> **PROBLEM STATEMENT**
Look for "agent" in the records and copy every line that has it.

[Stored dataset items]
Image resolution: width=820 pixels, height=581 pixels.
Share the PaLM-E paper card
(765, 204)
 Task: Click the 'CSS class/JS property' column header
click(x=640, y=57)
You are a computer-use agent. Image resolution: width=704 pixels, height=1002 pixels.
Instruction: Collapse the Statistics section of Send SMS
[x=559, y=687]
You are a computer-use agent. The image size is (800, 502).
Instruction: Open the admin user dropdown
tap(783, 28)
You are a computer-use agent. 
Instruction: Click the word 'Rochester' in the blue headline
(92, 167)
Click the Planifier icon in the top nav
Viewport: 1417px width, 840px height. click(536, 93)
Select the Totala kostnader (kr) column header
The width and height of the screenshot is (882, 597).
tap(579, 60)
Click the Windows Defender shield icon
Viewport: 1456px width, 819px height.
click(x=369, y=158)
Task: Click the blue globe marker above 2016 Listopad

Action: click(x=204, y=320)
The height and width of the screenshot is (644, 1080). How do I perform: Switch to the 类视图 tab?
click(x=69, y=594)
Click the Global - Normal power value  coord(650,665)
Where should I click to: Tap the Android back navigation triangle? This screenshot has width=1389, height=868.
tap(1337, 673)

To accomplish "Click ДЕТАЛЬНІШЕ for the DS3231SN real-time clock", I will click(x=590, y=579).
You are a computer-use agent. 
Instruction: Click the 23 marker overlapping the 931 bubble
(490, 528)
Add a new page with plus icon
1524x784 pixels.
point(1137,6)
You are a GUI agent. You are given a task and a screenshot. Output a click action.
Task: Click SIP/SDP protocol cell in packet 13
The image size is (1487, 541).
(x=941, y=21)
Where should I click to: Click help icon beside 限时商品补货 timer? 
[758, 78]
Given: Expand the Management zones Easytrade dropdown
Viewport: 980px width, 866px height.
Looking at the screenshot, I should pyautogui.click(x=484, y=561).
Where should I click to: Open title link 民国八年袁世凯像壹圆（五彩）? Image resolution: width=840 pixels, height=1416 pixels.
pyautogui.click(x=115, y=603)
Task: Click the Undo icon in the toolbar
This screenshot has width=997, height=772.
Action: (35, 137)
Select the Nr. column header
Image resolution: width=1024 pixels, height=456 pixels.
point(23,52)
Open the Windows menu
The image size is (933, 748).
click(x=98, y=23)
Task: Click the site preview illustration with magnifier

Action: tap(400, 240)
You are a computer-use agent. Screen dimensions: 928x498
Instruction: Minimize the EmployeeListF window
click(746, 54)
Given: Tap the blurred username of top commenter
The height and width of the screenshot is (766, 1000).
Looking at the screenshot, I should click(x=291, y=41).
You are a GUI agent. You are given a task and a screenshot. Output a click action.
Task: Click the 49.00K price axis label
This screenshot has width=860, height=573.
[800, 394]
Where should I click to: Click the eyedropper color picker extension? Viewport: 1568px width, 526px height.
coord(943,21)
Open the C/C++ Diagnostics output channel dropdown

> **FINAL ANSWER**
You are a computer-use agent. Image resolution: width=704 pixels, height=1002 pixels.
You are a computer-use agent. The image size is (800, 502).
You are a computer-use agent. 
You are a computer-use agent. 
You are a GUI agent. You are given a task and a screenshot. Output a click action.
You are a computer-use agent. Screen dimensions: 928x498
You are a GUI agent. You are given a task and a screenshot. Output a click action.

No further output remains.